Preventing workers from seeking redress of any injustice as the law enacted six years ago requiring establishment seems to have been consigned to oblivion by the labor ministry; no labor tribunal has yet been set up in the Export Processing Zones. The EPZ Workers Association and Industrial Relations Act 2004 was enacted on July 18, 2004 making provisions for establishment of EPZ Labour Tribunals and an EPZ Labour Appellate Tribunal for the Export Processing Zones to dispose of industrial disputes and try offenses under the act.

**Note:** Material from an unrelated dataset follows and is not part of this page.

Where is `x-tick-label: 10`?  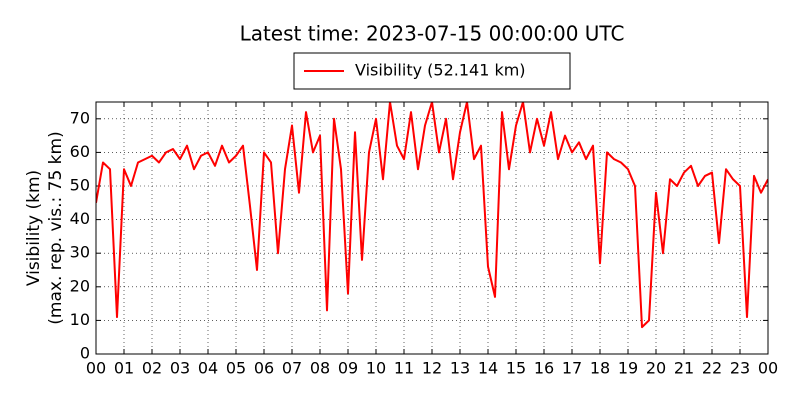
x-tick-label: 10 is located at coordinates (376, 368).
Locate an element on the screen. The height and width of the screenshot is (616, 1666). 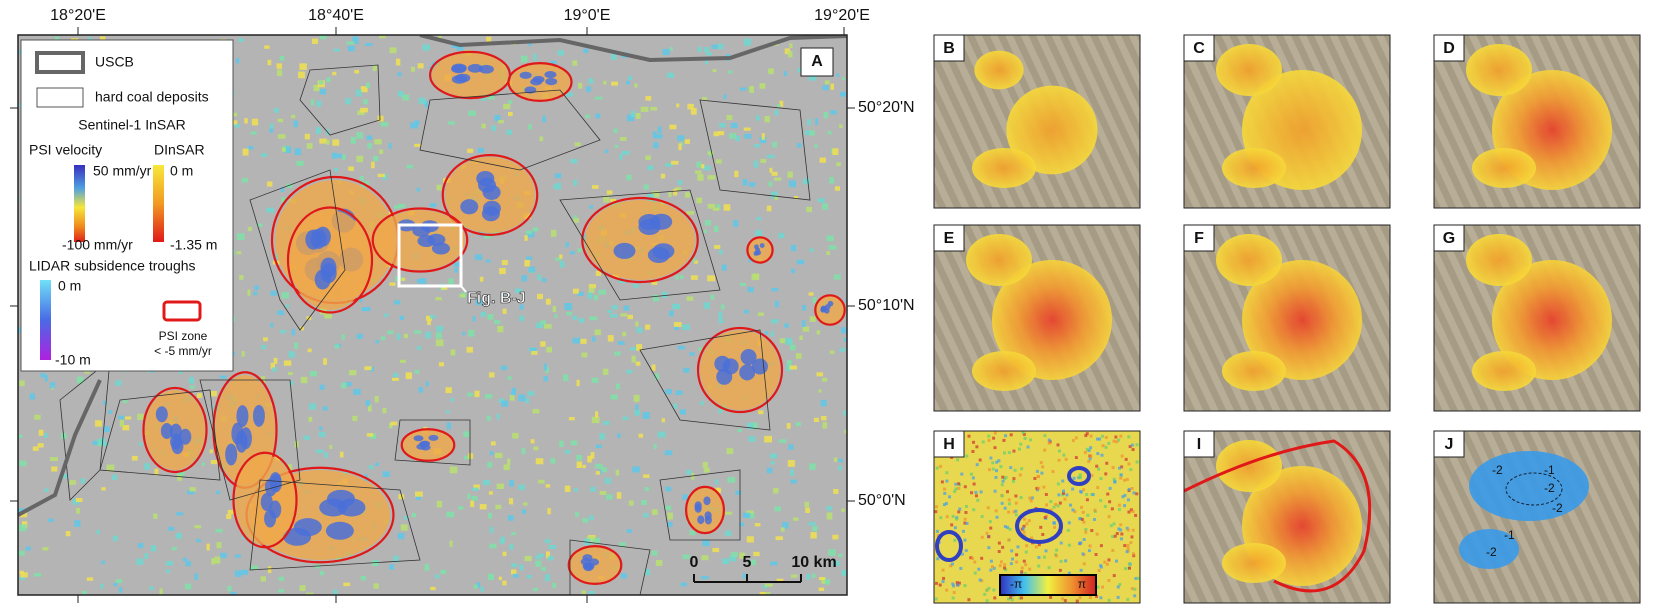
panel-label-box is located at coordinates (1449, 238).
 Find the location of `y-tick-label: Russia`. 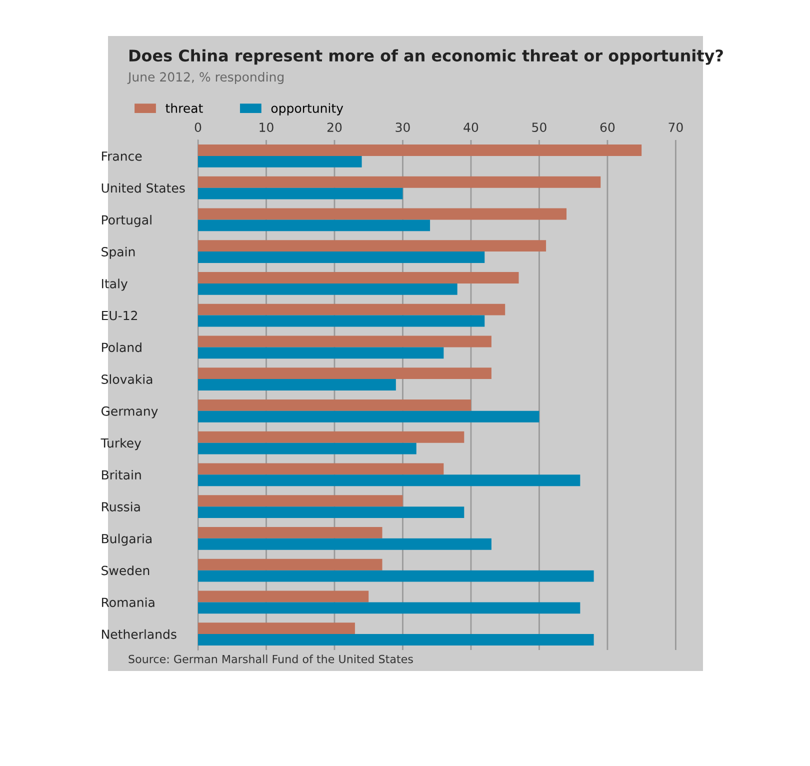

According to sections 56 and 59 of the EPZ Workers Association and Industrial Relations Act 2004, the government must establish a Labour Tribunal and an Appellate Tribunal in every Export Processing Zone for settlement of disputes arising between employers and workers.
The present government, however, repealed the act on August 1, 2010 through the enactment of the EPZ Workers’ Welfare Association and Industrial Relations Act 2010. Sections 48 and 51 of the new act also stipulate similar provisions for establishment of EPZ Labour Tribunals and an EPZ Labour Appellate Tribunal for Export Processing Zones. Labour and employment minister commented lately that he was unaware of the legal obligation. ‘No labor organization or employer has informed me about the law,’ he said. The minister, however, added he would soon take an initiative to establish the tribunals after examining the law. The general manager of Dhaka EPZ said, ‘The matter of establishing tribunals and an appellate tribunal in the EPZs is under process.’ In the absence of the tribunals, disputes on labor rights are being settled by conciliators and arbitrators appointed by the government, he said.
National Garment Workers’ Federation president said, ‘Most of the decisions made by conciliators or arbitrators go in ffavor of the management.’ He also added that workers were being deprived of their rights to access to justice as there was no scope to appeal against a decision passed by a conciliator and arbitrator who were appointed by the government. The government is also yet to reply to the rule issued by the High Court on August 25, 2008 asking it to explain why it should not be directed to form Labour Tribunals and a Labour Appellate Tribunal for the workers of the export processing zones. The court issued the rule after hearing a public interest litigation writ petition filed by Bangladesh Legal Aid and Services Trust. The rule is yet to be heard, as the government has not submitted its reply, another lawyer said, who will soon file an application with the High Court bench concerned seeking further directives to the government to set up EPZ tribunals.
There are eight state-owned Export Processing Zones in Bangladesh – Chittagong EPZ, Dhaka EPZ, Mangla EPZ, Iswardi EPZ, Comilla EPZ, Adamjee EPZ and Uttara EPZ – where a large number of garment, electronic, shoe and engineering factories operate. According to the BLAST lawyer, despite their significant contribution to these sectors, workers continue to be deprived of their basic rights and are denied entitlements, such as minimum wages, appropriate working hours, leave, compensation and health care as guaranteed by the statutory laws.